Transformer les emprunts toxiques en prêts classiques
C'est donc une démarche contractuelle que préconise la commission d'enquête. Elle demande au gouvernement de mettre en place "dans les prochaines semaines" un "pôle d'assistance et de transaction" regroupant des représentants des administrations centrales de l'Etat, des associations nationales d'élus locaux et des parlementaires. Une loi ne serait pas nécessaire à la création de la structure, car celle-ci n'aurait pas de personnalité juridique. Les collectivités qui le souhaiteraient donneraient à ce pôle (au cours d'une période ouverte de six mois) un mandat de gestion des emprunts structurés toxiques, donnant ainsi la possibilité au pôle d'engager une renégociation avec les banques. Une négociation qui n'aurait pas lieu collectivité par collectivité, mais en fonction des diverses catégories de produits. Au final, chaque type de prêt structuré serait converti en prêt classique, à taux fixe ou à taux variable. Les éventuels gains obtenus par la collectivité du fait des taux d'intérêt bonifiés obtenus au cours des premières années d'emprunt seraient "réintégrés dans le bilan des charges financières" dues par ces collectivités. Avec les banques, les collectivités partageraient la charge d'intérêt supérieure à celle correspondant au coût d'un emprunt à taux fixe ou variable conclu aux conditions du marché. Cet "effort partagé" représenterait un milliard d'euros pour les 25% des emprunts les plus toxiques. Enfin, les banques reprendraient en totalité les risques inhérents à la partie toxique des emprunts et en assumeraient seules les conséquences financières. L'Etat apporterait une "subvention d'équilibre" au profit des plus petites collectivités, au cas où celles-ci ne pourraient pas assumer l'effort financier nécessaire.
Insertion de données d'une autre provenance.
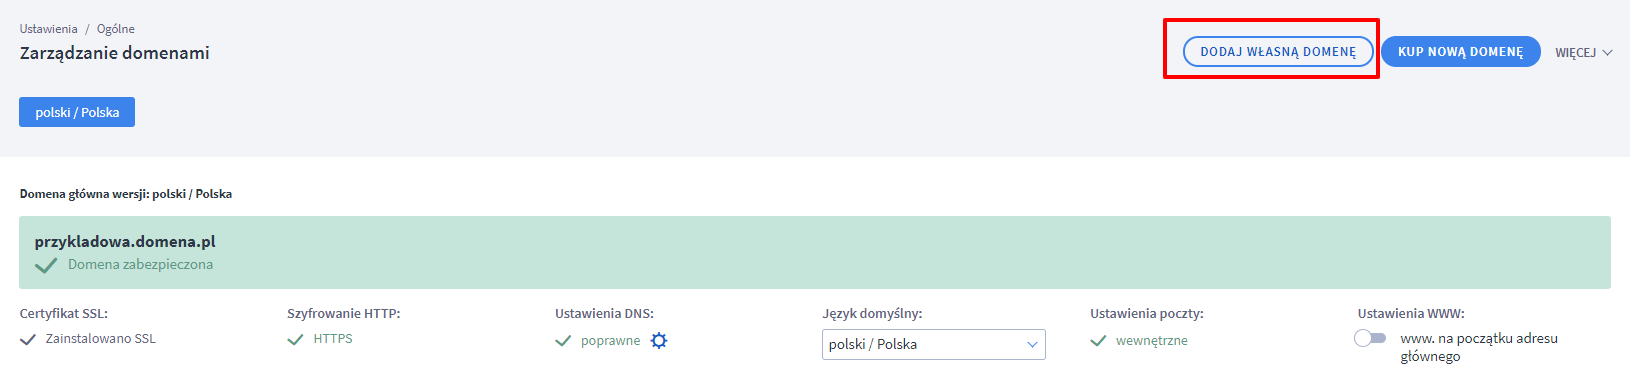
Task: Toggle www prefix for main address
Action: pyautogui.click(x=1370, y=338)
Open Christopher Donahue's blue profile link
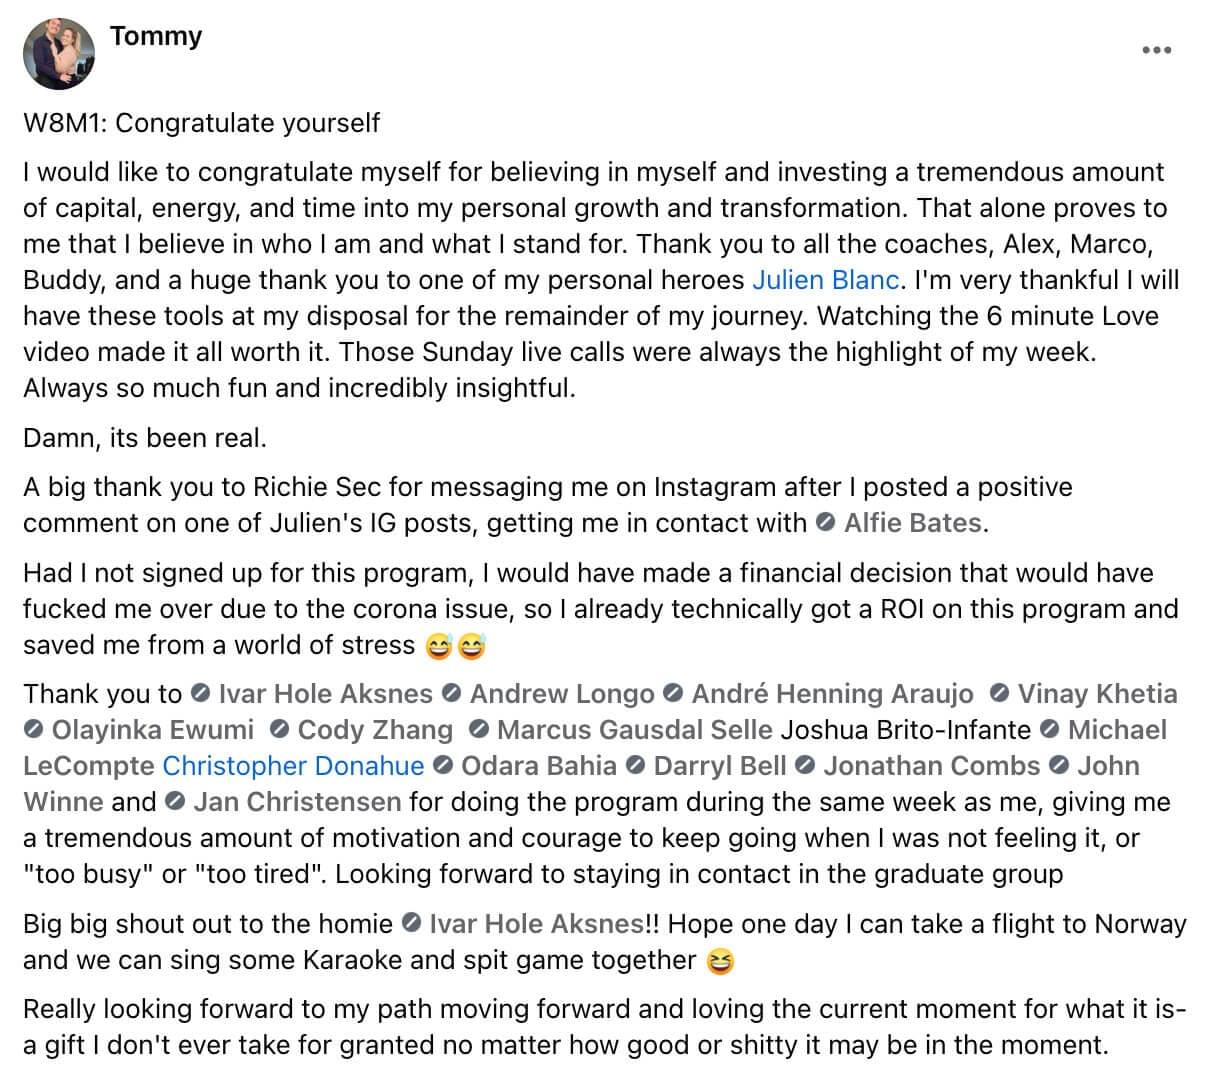This screenshot has height=1081, width=1211. pyautogui.click(x=293, y=766)
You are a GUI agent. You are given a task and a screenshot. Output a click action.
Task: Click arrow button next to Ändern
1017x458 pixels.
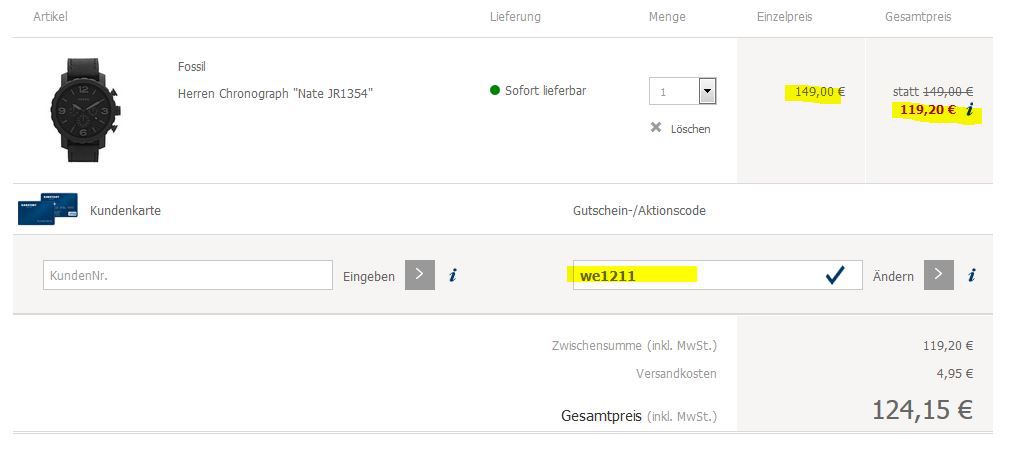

En cas d'échec, la commission propose un plan B. Le législateur pourrait voter un texte plafonnant le taux des emprunts des structures publiques locales. Une mesure qui serait parfaitement constitutionnelle, selon le rapporteur, puisqu'avec 4.000 collectivités concernées, elle serait "d'intérêt général".
Pour sécuriser les futurs prêts, la commission émet une série de propositions qui, espère le rapporteur, seront déclinées dans une prochaine proposition de loi. On y trouve pêle-mêle l'interdiction des produits structurés les plus dangereux, l'obligation pour les collectivités de provisionner le risque lié aux produits financiers, l'instauration d'un débat annuel des assemblées délibérantes sur la stratégie financière, l'encadrement de la conclusion des contrats d'emprunt avant les échéances électorales ou encore l'extension du contrôle de légalité à tous les prêts. Il est à noter que le recours au Code des marchés publics pour la souscription des produits financiers a été rejeté par la commission. Au delà de ces mesures, les députés apportent leur soutien à la création de l'agence de financement des collectivités locales souhaitée par les associations nationales d'élus locaux.